While international institutions are consistently revising downwards their economic forecasts for the euro area and other large economies, experts from the International Monetary Fund (IMF) have yet again revised upwards their forecasts for Malta.
Despite the challenges of the current international situation, the IMF changed its economic growth forecast for Malta in 2023 from 4% to 6.25%. Furthermore, it claims that the Maltese economy will grow by 5% in 2024. This is about ten times the rate that most European economists are predicting for the euro area.
In its annual report on Malta, the IMF states that “Malta experienced an impressive recovery from the pandemic”, while noting that growth will be “among the highest in Europe”. Among the factors that led to this assessment was the fiscal support provided by the Government as well as the decision to keep energy and fuel prices stable. In contrast to claims that the Government is not adopting the right economic policies, the IMF experts say that “Malta’s policy direction has been broadly in line with past staff recommendations”.
The IMF report also notes how Malta’s unemployment rate is at historic minimum levels and that inflationary pressures are decreasing. It also predicts that in 2023 the deficit was 4.75% of GDP, or better than stated in the Budget speech. Even for the coming years, the IMF is more positive than the Maltese government: it expects that, by 2027, the deficit will have fallen below 3% while the national debt will always remain below 60%.

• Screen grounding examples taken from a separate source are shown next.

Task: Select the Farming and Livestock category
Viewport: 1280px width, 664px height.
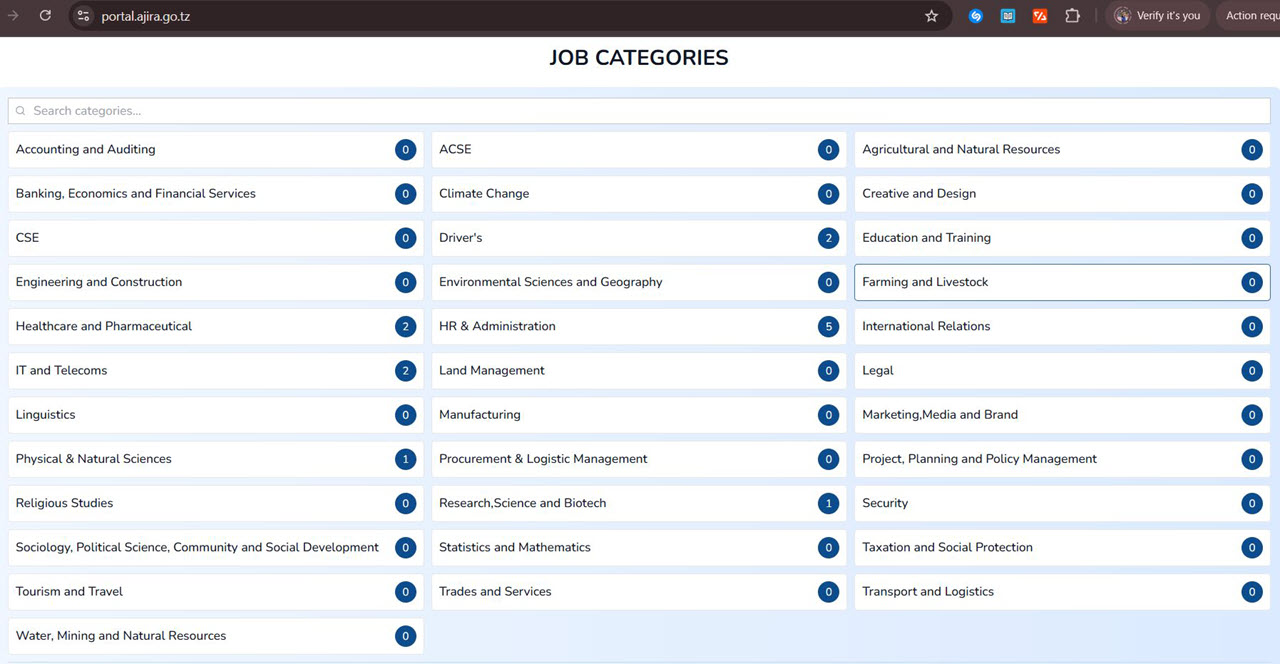Action: click(1061, 282)
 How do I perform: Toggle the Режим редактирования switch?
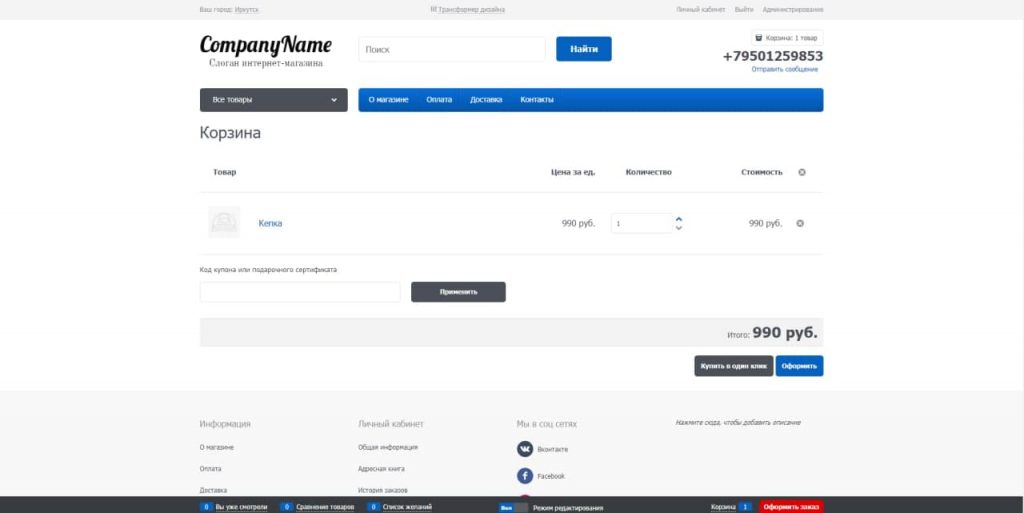513,507
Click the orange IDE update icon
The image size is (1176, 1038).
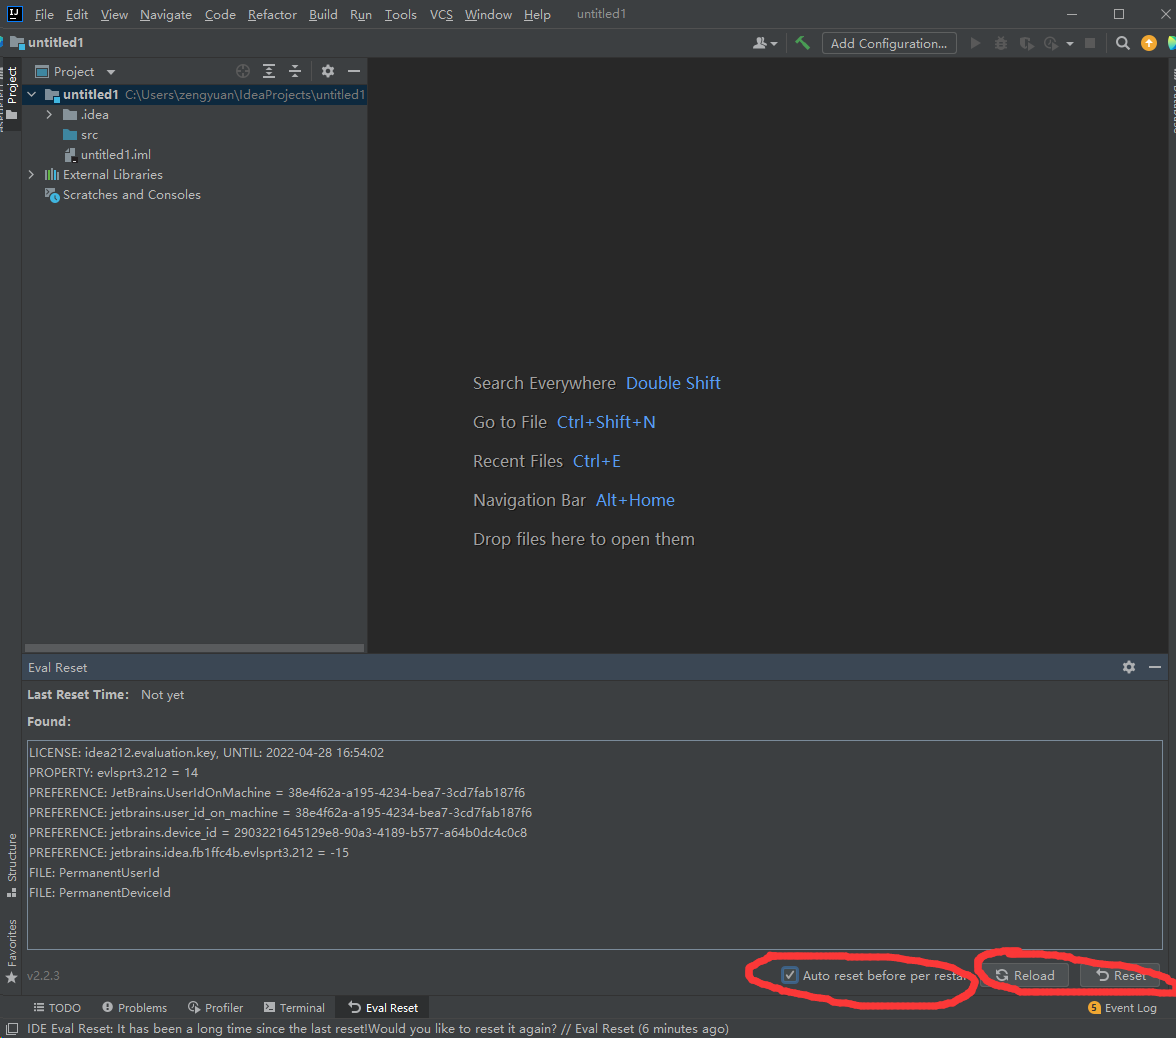click(1149, 43)
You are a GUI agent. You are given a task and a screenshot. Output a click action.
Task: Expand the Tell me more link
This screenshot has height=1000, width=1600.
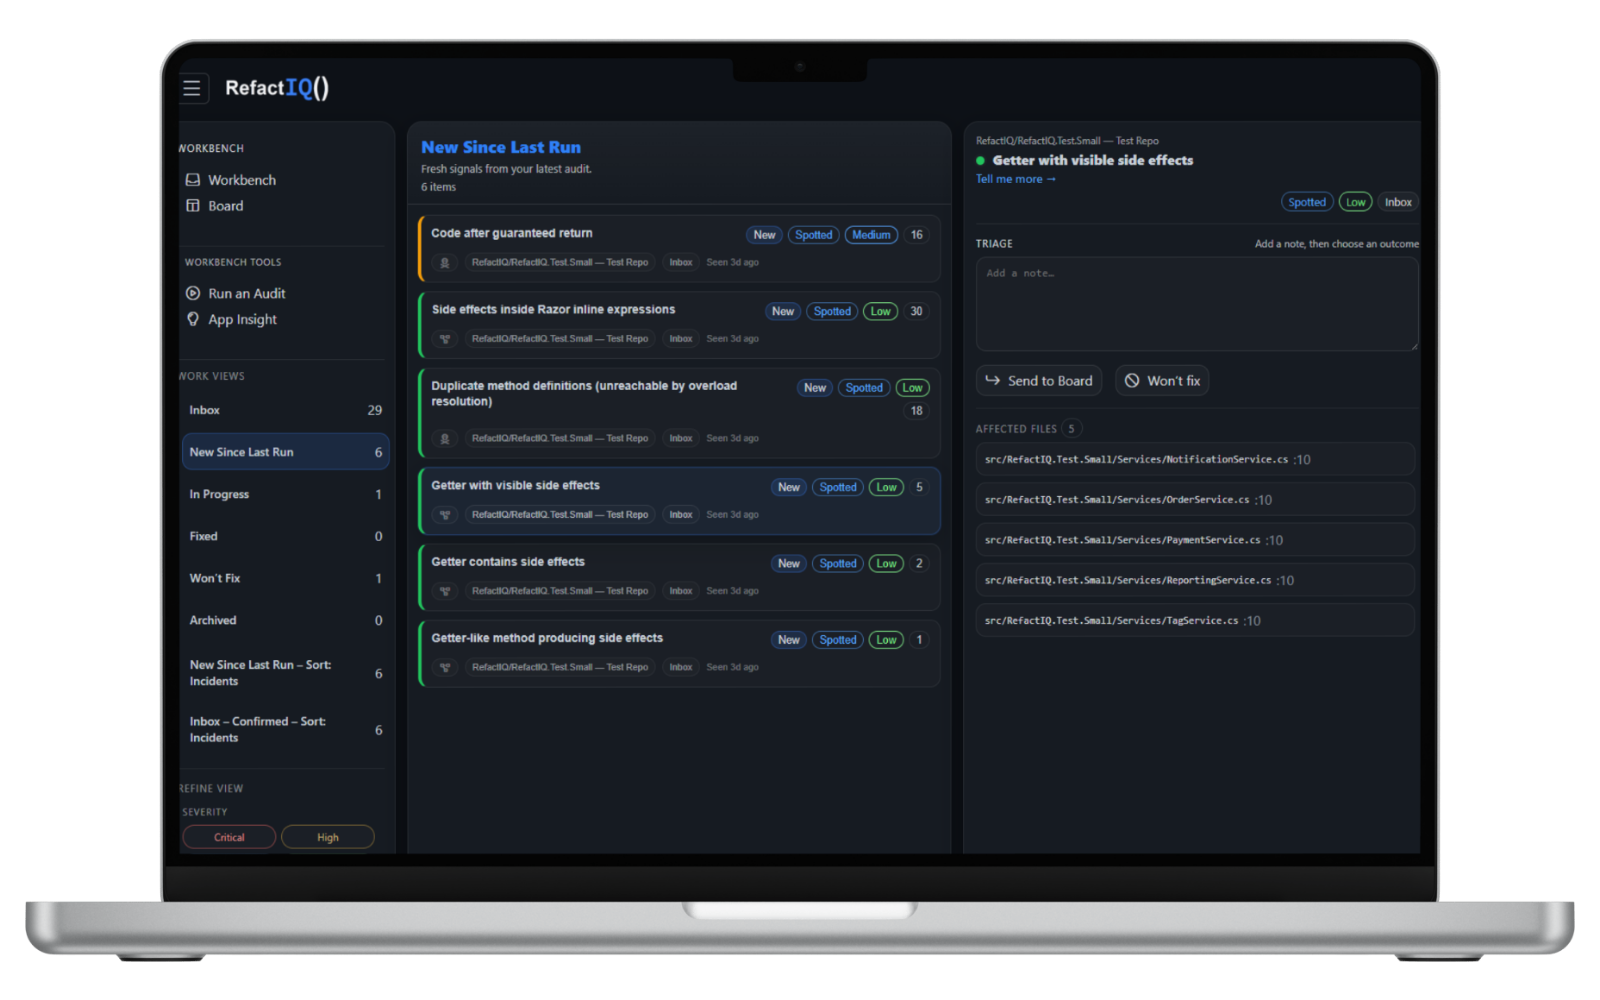1015,179
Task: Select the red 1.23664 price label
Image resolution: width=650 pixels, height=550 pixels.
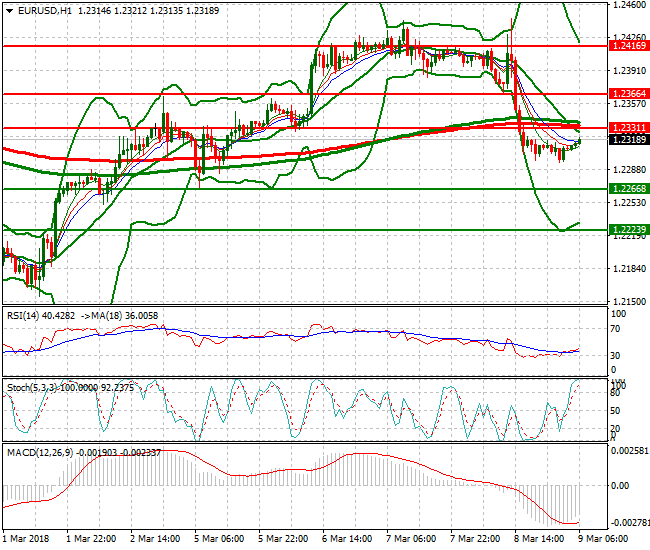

There is one area where the IMF disagrees with the Maltese government’s plans. The Fund’s experts are of the opinion that the support on electricity and fuel prices should be removed. This is mainly because it constitutes 40% of the deficit. But, in its report, the IMF notes that if two-thirds of the subsidies were reduced over two years, inflation would increase by one percentage point. This is a price that the Government has insisted time and time again that it is not willing to impose on families and businesses.
The IMF report mentions the fact that Malta’s 2024 Budget contains several social support measures. It also commends the actions of the Maltese authorities in favour of financial stability as well as the work conducted to strengthen governance. The IMF stresses the need to further improve productivity, as well as to accelerate the digital transformation and the decarbonisation of the Maltese economy. At the same time, it commends the implementation of the country’s Recovery and Resilience Plan.
Finally, the IMF experts conduct an in-depth analysis of productivity trends in Malta. They claim that “the accumulated growth of real labour productivity in Malta has been 20 percent between 2004 and 2022, compared to 12 percent in the EU”. The IMF also says that “labour productivity growth averaged 1.9 percent per annum in Malta in 2014-19, much higher than that in other tourism-dependent Mediterranean countries”. At the same time, the IMF notes that foreign workers have helped the Maltese to move to better-paying jobs.